Highly speculative sovereign debt markets dislocated back in 2016. It was the type of speculative blow-off and derivative-related melt-up that previously would have ended in tears (along with bloody havoc). So far, ongoing QE and near-zero rates have ensured a most orderly of major market reversals. At the same time, the monetary backdrop has guaranteed that speculative melt-up dynamics have turned their sights on equities, corporate debt and EM. Global markets are today being dictated by extraordinary monetary and speculative dynamics. Trump policies proclamations provide convenient market justification and rationalization.

It is a prevailing 2017 theme that global markets are extraordinarily vulnerable to an unexpected change in the monetary backdrop. Count me just as skeptical of the current equities surge as I was of last year’s surging bond markets. In my mind, the 2017 bull story for equities is as dubious as last year’s deflation histrionics - rationalization for a surge in bond prices driven more by a powerful global market dislocation than underlying fundamentals.

I’m not necessarily arguing that we’ve commenced a sustainable surge in consumer price inflation. An accident in China, Europe or Japan (to name only the most obvious), and the world could sink right back into the disinflationary muck. At least in the short-term, the upward momentum in inflationary pressures could be enough to sway central bank decision making. So long as CPI trends were pointing downward, it was easy to rationalize the positive case for QE. CPI pointing upward around the globe just might have central bankers thinking twice about QE infinity. For a number of years now, market operators have slept soundly at night knowing any meaningful “Risk Off” (de-risking/de-leveraging) would be countered with another batch of QE.

Yellen took on a relatively more hawkish tone this week. The March 15 FOMC meeting is now in play for a rate rise, while an increasing number of analysts are now forecasting three increases during 2017. The ECB will clearly face heightened pressure to wind down QE. And even BOJ chief Kuroda this week made uncharacteristically cautious comments with respect to the risks of monetary stimulus. But in the short-term, I’ll look to Beijing for perhaps the most intriguing monetary developments. There is support for the view that recent equity gains have been fueled by market dislocation dynamics, the type of advance that would leave risk assets especially vulnerable to a changing monetary backdrop.

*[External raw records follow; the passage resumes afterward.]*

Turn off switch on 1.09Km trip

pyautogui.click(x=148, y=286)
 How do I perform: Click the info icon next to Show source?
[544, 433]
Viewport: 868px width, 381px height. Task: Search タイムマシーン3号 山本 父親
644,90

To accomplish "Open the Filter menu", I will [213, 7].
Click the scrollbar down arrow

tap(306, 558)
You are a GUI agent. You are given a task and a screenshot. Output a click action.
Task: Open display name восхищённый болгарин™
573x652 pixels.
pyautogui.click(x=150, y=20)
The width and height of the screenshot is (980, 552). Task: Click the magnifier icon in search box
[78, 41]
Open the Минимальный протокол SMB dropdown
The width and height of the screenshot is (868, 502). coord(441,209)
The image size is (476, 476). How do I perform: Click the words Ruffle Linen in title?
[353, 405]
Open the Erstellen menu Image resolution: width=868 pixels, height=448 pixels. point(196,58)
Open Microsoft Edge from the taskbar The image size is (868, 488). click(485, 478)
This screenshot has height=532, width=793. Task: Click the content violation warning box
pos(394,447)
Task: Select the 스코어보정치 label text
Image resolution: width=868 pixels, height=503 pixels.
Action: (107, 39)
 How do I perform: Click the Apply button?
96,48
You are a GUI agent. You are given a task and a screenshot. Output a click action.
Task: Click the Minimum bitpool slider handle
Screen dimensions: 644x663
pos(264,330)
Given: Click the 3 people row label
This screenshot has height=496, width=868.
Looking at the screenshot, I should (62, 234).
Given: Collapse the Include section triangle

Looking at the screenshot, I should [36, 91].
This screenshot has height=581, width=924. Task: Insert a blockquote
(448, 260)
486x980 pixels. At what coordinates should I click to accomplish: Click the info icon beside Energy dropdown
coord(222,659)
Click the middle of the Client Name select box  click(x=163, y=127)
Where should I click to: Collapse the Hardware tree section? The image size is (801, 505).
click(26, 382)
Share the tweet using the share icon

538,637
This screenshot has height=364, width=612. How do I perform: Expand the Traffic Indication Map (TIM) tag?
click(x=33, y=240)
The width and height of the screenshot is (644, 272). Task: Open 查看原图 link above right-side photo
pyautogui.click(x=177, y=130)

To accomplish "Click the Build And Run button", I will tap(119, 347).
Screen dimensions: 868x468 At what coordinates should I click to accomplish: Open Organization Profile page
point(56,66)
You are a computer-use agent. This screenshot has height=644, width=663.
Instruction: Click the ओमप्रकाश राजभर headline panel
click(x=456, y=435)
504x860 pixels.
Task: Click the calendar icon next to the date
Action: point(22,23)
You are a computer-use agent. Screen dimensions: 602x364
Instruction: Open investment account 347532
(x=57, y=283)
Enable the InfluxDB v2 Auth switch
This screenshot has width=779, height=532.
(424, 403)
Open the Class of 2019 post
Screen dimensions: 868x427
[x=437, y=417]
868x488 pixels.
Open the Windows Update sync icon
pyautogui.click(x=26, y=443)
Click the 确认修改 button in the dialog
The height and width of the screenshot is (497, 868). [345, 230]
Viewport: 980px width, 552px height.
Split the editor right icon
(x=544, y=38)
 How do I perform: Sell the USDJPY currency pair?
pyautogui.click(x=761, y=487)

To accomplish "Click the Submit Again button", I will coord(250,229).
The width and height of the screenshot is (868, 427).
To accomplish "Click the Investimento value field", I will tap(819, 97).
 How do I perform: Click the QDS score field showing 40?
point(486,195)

February 16 – Wall Street Journal (Chris Dieterich and Gunjan Banerji): “It is the buzz of Wall Street: a five-day, 15% plunge in a U.S. mutual fund whose bearish bets were undone by the S&P 500’s latest run to fresh records. The decline of Catalyst Hedged Futures Strategy fund, a $3.4 billion fund employing complex derivatives, is topic du jour on trading desks fixated on the surprising resilience of the postelection U.S. stock rally and the long decline of volatility, or price swings. Many investors have been surprised by the S&P 500’s 9.7% run-up following the Nov. 8 election… The Catalyst fund typically uses options positions in a configuration that seeks to maximize gains from stable or gently rising markets, or else shield investors from sudden declines.”